Cupping is a traditional Chinese medicine treatment that uses cups with suction to massage and relax muscles. When attached over tight, sore muscles, cupping leaves bruises that fade as blood and oxygen are drawn into your tissue. The bruising can leave a cool sensation on your skin after it fades, helping you feel more relaxed overall. This can also help resolve chronic muscle tightness and pain, especially when paired with hot stones or another type of bodywork like acupuncture or massage. In fact, some believe that cupping’s use in Chinese medicine dates back as far as 4,000 years ago! These days it’s gaining popularity thanks to Olympic athletes who see its benefits for pre- and post-game recovery.

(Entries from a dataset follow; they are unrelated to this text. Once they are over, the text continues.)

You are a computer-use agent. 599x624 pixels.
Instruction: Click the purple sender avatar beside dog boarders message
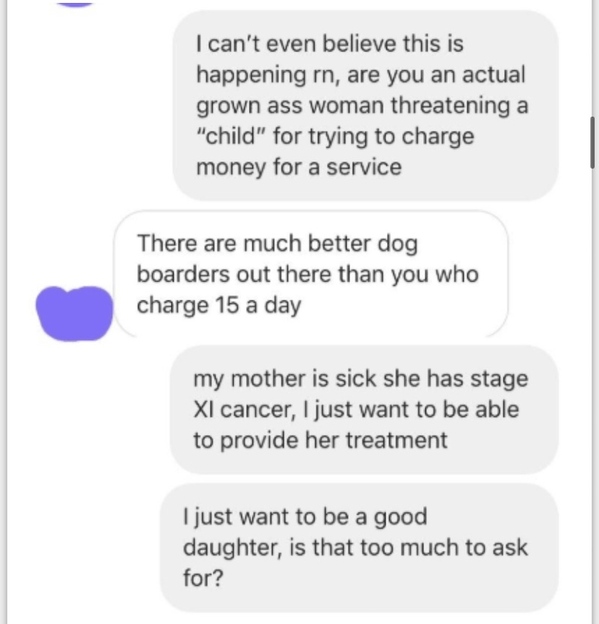[x=74, y=314]
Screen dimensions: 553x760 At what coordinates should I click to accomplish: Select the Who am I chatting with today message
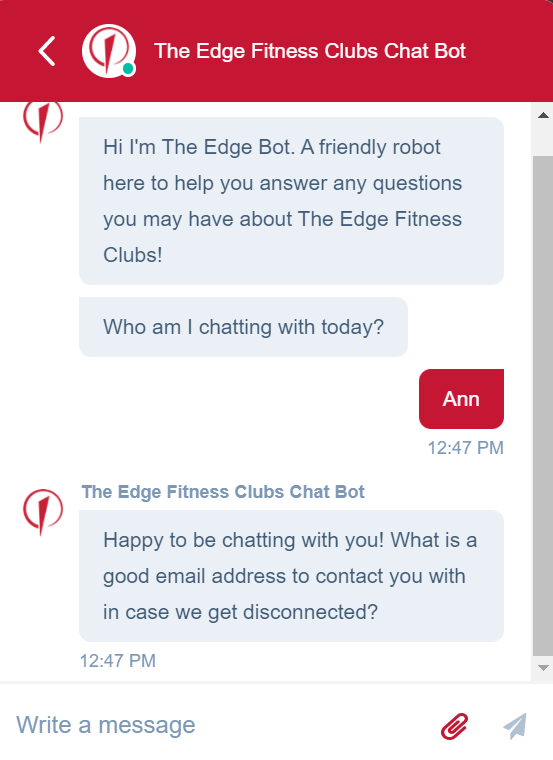[243, 327]
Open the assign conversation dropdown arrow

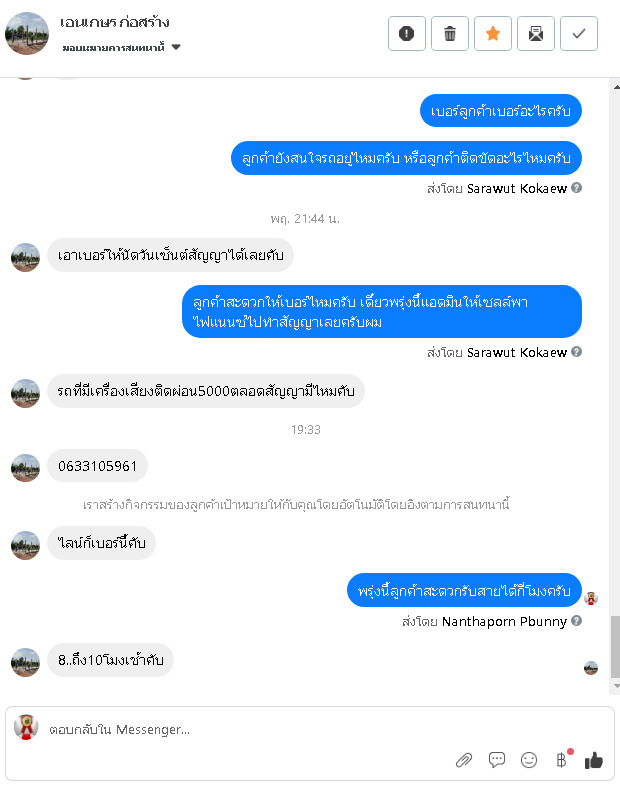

Some people may fear that cupping will leave them with scars, but these marks are only visible while they’re healing. Once they fade, you won’t be able to see them anymore. In addition, a trained professional will use cups made of flame-resistant glass or plastic so you don’t have to worry about getting burned. It’s best not to sunbathe right after a cupping session, however, as any open skin can become vulnerable in direct sunlight! Afterward, your skin may look redder than usual for several hours or even days. This is normal and should go away on its own without treatment. You can also help your skin recover faster by following good skincare practices such as using sunscreen and avoiding harsh exfoliants or cleansers until it fades completely.
When should I start getting cupped?
Cupping is a long-standing medicinal practice that has been used in Chinese, Korean, and Arabic medicine for thousands of years. Cupping involves placing cups on your skin to create suction. This draws your muscles closer together and allows more space for your tendons, ligaments, and fascia—all of which need room to move freely. This helps your body get rid of waste products, reducing toxins and improving overall function. Like massage or acupuncture, cupping increases circulation in affected areas by boosting both blood flow and lymphatic drainage . These moves also reduce pain by breaking up adhesions (knots) within muscle tissue.
The most common areas for cupping are:
1. Shoulder blades and upper back (hu guan)
2. Lower back and sacrum (dai guan)
3. Elbows, knees, hands, and calves (xie guan)
4. Middle of back, waist, head/face/neck (mai guan).
You can usually get these areas as part of a full-body cupping treatment or choose specific parts as part of a focused program. If you’re not sure where you should focus your efforts first, ask your massage therapist for advice.
What can I expect during the treatment process?
During a cupping treatment, several cups are placed on different areas of your body. In most cases, you’ll be lying down while your practitioner works. Many people say they feel warmth or heat in targeted areas of their body as a result of cupping, which can last anywhere from a few minutes to 20 minutes. The most common places for placement include: shoulders, neck, back and legs. But it all depends on what works best for you and your practitioner’s intuition.
As with most alternative health therapies, results vary. Some people feel instant relief and others experience long-term healing benefits. Cupping is used as part of a holistic treatment plan in some cases, while others use it alone for pain relief or relaxation. In general, cupping can help improve range of motion and overall circulation, among other things. If you want to try cupping but are worried about its safety or effectiveness, consult a qualified practitioner that specializes in these treatments.
How long will it take to see results?
You’ll begin to feel relief from pain almost immediately after your first session. The number of sessions you need will depend on what’s causing your pain and how intense it is. If you’re in a lot of discomfort, aim for two or three sessions each week; as symptoms lessen, space out treatments every few days or weeks until you’ve reached a point where your discomfort isn’t impacting your life at all.
Treatments last between five and 20 minutes, depending on where they’re placed. Treatments should be spaced a few days or weeks apart to give your body time to absorb and fully benefit from them. Be sure to keep up with appointments so you can get all of your results! If you don’t feel better after two or three sessions, it’s possible you’ll need a course of physiotherapy treatment instead.